So, it conveys an idea of acting in accord with what is socially appropriate with what’s acceptable with what’s modest. It’s not about calling attention to oneself, when you go out in public, it’s about conforming to social norms of dignity, and decency, and respectability. That’s the idea. That Jesus is using a word to negativize this idea of propriety and decency. He’s used the word anaideia. Jesus is saying, just on a human level, when principles of friendship don’t persuade a man to set his family aside and be inconvenienced, when one’s friend sees the need to set aside the normal sense of propriety. The normal sense of personal decorum, social modesty, and make an appeal like this, at this time this shameless insistence is going to be the thing that makes the case. It’s going to persuade the friend to get out of bed for another friend. He’ll do it in the middle of the night, and he’ll give him whatever he needs.
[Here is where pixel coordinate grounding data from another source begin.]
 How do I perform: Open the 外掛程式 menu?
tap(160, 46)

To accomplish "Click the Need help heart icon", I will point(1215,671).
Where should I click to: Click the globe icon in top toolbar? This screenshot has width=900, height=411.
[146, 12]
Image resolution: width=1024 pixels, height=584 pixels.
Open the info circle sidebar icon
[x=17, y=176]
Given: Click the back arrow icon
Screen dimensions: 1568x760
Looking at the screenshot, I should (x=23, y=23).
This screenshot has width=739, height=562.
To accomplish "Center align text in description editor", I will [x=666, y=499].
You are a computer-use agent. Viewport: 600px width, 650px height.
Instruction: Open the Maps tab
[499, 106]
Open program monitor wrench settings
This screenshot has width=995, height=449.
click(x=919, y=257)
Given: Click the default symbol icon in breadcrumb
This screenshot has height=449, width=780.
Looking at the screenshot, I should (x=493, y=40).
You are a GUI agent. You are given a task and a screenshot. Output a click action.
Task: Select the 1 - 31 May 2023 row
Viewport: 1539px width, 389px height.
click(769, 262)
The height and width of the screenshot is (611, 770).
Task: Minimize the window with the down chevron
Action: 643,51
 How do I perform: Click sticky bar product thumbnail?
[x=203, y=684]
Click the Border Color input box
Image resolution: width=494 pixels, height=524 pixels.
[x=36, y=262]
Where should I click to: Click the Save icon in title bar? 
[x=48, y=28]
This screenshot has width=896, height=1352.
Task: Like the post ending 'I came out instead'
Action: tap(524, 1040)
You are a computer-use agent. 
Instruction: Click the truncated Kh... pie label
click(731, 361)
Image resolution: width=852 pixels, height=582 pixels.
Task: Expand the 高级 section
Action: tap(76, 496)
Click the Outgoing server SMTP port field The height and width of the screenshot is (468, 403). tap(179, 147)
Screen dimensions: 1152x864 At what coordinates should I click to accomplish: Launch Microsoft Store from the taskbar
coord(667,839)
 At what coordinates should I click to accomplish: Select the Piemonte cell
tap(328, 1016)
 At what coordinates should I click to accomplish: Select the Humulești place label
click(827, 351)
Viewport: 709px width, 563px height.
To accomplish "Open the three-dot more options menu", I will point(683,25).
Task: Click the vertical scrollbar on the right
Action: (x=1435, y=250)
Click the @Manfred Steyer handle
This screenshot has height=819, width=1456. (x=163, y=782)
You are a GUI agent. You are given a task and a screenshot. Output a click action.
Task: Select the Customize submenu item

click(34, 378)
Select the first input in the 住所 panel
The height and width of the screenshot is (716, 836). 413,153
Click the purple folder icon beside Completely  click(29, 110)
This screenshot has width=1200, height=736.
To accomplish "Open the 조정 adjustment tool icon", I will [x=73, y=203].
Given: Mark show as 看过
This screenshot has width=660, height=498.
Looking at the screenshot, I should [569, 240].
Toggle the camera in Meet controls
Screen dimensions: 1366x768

Now listen, because this is, it’s really important for us to stop at this moment and make sure that we’re understanding why exactly Jesus has given this parable to us, because this parable is, in my mind, so often misunderstood and misinterpreted. When it’s not well understood, the parable can be used to persuade Christians to prayer, by telling them the exact opposite of what Jesus is trying to say here. It’s, people use it to say, keep trying harder. Keep pushing your requests forward. Make more effort, more persistence in prayer, greater importunity insistence, even demanding of God.
No, my friends, I think that interpretation turns the parable in a slightly different direction. I think it turns this much welcomed, much needed instruction of Jesus, into a heavy burden and not into a relief. By this parable, I believe Jesus wants to lighten our load and ease our burdens. He wants to overcome our own obstacles in praying rather than to add to them.
Go back and scan in verses 5 to 8, and remember what we said earlier that Jesus is commanding us, I should say he’s calling us here to imagine ourselves facing the tension of this responsibility between loving our visiting neighbor and loving our resting neighbor, but notice that Jesus never once uses the word neighbor in this parable. He’s described a neighbor, but he’s not using the word neighbor. What word has he chosen for this story? What word has he repeated in this story?
It’s the word friend. Philos, someone who is a close companion. Someone between whom there is a mutual affection. He’s describing an intimate friend. The word, friend, philos is used four times explicitly in this text. And, then, if we were to include all the pronouns, of, between these two, there are about a dozen references to these men interacting with one another as friends.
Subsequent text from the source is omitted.